Collected data entries:

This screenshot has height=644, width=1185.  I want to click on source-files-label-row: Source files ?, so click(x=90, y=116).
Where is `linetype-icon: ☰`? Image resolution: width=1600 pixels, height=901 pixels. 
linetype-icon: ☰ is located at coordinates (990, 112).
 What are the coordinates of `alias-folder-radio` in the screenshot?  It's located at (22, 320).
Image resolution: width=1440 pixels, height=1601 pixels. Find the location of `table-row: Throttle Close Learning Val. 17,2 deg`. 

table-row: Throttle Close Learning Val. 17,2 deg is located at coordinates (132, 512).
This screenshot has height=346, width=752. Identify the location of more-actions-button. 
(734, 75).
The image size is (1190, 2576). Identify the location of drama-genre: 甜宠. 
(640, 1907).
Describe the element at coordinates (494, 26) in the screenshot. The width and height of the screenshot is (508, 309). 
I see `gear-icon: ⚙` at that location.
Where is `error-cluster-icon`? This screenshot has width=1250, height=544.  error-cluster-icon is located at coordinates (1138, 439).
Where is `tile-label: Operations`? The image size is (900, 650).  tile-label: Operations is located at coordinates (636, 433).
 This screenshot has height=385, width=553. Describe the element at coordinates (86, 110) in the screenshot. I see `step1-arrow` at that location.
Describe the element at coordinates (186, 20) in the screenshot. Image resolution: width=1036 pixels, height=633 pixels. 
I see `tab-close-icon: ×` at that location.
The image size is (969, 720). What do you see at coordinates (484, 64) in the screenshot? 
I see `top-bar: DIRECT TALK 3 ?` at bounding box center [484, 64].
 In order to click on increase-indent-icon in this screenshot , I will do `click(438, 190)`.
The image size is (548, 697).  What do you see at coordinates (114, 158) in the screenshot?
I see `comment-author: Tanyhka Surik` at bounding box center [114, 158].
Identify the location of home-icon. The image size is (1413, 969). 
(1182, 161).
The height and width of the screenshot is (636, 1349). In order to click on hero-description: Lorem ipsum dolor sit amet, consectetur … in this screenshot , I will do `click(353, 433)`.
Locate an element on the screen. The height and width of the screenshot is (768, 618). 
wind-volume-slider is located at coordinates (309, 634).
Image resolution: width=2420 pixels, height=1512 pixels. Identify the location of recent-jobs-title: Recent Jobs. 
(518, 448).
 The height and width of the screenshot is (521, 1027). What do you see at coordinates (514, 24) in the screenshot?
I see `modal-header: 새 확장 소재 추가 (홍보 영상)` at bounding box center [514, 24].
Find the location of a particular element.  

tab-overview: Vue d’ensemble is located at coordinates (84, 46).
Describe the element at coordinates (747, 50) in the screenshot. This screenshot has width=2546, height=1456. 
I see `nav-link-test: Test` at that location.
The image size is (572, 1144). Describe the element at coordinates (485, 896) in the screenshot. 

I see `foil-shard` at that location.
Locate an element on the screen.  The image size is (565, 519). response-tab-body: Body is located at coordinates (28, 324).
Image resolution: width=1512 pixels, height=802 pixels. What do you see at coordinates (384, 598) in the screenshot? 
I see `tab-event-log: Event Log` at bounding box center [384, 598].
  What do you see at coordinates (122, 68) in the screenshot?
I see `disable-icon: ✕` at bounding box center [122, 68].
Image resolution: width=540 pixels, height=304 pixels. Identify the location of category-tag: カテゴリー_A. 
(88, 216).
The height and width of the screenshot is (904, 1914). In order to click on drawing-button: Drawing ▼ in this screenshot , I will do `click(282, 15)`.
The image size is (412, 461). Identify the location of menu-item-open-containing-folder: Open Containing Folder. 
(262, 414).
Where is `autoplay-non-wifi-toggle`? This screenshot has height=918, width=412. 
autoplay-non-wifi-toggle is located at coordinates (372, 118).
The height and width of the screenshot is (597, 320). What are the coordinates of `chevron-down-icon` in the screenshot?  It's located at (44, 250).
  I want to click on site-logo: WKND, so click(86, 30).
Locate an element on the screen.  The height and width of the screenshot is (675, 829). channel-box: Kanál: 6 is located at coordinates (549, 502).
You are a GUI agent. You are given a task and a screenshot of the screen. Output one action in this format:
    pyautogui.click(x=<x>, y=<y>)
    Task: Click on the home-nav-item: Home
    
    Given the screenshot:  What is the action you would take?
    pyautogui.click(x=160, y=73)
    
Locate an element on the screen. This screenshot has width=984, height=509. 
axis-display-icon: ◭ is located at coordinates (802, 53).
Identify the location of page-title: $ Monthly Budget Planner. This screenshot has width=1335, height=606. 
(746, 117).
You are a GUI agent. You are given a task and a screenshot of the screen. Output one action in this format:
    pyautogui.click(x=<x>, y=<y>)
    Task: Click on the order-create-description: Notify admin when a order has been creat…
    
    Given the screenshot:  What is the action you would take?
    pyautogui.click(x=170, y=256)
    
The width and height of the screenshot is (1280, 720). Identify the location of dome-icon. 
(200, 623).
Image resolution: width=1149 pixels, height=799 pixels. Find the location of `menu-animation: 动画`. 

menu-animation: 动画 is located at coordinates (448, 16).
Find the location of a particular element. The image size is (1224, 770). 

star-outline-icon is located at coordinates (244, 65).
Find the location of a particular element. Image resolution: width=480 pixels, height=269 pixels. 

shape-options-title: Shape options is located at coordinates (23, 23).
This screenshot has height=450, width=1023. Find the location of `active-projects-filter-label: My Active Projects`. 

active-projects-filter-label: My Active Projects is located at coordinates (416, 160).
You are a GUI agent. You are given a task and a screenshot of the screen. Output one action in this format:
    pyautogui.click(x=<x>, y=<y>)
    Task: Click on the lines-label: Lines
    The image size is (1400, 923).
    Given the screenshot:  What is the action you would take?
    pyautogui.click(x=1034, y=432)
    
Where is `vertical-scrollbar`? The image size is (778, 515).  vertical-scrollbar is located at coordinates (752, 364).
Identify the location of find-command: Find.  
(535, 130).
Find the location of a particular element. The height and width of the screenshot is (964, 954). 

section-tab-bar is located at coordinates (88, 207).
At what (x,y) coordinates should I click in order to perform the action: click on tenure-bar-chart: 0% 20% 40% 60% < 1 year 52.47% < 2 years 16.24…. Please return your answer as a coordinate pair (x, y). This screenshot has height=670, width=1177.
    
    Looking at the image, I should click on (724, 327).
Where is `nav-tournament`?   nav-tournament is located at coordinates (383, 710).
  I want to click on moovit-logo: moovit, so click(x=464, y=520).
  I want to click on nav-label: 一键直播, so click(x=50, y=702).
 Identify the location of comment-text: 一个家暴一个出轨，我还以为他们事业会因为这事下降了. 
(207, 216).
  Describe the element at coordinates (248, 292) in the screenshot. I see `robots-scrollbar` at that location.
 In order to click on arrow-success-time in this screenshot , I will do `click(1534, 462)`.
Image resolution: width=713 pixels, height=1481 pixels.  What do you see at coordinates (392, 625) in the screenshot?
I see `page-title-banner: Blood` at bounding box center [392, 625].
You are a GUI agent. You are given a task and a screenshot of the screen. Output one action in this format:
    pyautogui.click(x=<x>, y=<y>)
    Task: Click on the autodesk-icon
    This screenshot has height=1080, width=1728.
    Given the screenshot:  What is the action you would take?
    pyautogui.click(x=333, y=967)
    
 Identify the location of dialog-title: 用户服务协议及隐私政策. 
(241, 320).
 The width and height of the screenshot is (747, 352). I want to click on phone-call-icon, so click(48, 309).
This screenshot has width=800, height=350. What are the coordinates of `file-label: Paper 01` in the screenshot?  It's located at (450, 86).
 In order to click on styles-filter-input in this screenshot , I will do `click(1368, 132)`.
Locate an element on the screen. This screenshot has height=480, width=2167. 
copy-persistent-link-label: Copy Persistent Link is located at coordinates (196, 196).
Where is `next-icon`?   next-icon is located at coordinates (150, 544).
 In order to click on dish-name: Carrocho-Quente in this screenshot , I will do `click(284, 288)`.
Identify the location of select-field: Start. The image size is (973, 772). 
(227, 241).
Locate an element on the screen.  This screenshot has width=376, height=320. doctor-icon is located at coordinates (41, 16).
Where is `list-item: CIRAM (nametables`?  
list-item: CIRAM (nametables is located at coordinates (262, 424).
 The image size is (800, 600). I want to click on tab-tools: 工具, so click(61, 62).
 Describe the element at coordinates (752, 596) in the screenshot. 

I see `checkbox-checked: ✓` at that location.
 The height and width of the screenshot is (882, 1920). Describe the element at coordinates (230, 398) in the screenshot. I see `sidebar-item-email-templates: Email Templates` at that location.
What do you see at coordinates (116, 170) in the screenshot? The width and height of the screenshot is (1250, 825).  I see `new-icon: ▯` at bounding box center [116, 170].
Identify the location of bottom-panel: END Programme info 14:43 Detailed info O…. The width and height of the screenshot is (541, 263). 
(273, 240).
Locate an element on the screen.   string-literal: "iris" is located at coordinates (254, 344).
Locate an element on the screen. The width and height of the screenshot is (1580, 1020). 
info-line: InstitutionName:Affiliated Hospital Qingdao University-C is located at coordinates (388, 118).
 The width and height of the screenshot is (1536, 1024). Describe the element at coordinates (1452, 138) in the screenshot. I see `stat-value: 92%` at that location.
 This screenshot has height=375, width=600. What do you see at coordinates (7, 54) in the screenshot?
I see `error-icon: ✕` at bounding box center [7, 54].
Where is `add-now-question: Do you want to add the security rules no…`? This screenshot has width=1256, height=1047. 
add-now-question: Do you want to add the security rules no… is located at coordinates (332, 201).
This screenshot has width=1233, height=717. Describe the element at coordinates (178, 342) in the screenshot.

EXERCISE: Reproduce the records starting at the line that contains "I want to click on moovit-logo: moovit, so" and ending at the line that contains "In order to click on styles-filter-input", swapping "Identify the location of" for "Locate" and leaving everything else unchanged.

OUTPUT:
  I want to click on moovit-logo: moovit, so click(x=464, y=520).
  I want to click on nav-label: 一键直播, so click(x=50, y=702).
 Locate comment-text: 一个家暴一个出轨，我还以为他们事业会因为这事下降了. 
(207, 216).
  Describe the element at coordinates (248, 292) in the screenshot. I see `robots-scrollbar` at that location.
 In order to click on arrow-success-time in this screenshot , I will do `click(1534, 462)`.
Image resolution: width=713 pixels, height=1481 pixels.  What do you see at coordinates (392, 625) in the screenshot?
I see `page-title-banner: Blood` at bounding box center [392, 625].
You are a GUI agent. You are given a task and a screenshot of the screen. Output one action in this format:
    pyautogui.click(x=<x>, y=<y>)
    Task: Click on the autodesk-icon
    This screenshot has height=1080, width=1728.
    Given the screenshot:  What is the action you would take?
    pyautogui.click(x=333, y=967)
    
 Locate dialog-title: 用户服务协议及隐私政策. 
(241, 320).
 The width and height of the screenshot is (747, 352). I want to click on phone-call-icon, so click(48, 309).
This screenshot has width=800, height=350. What are the coordinates of `file-label: Paper 01` in the screenshot?  It's located at (450, 86).
 In order to click on styles-filter-input in this screenshot , I will do `click(1368, 132)`.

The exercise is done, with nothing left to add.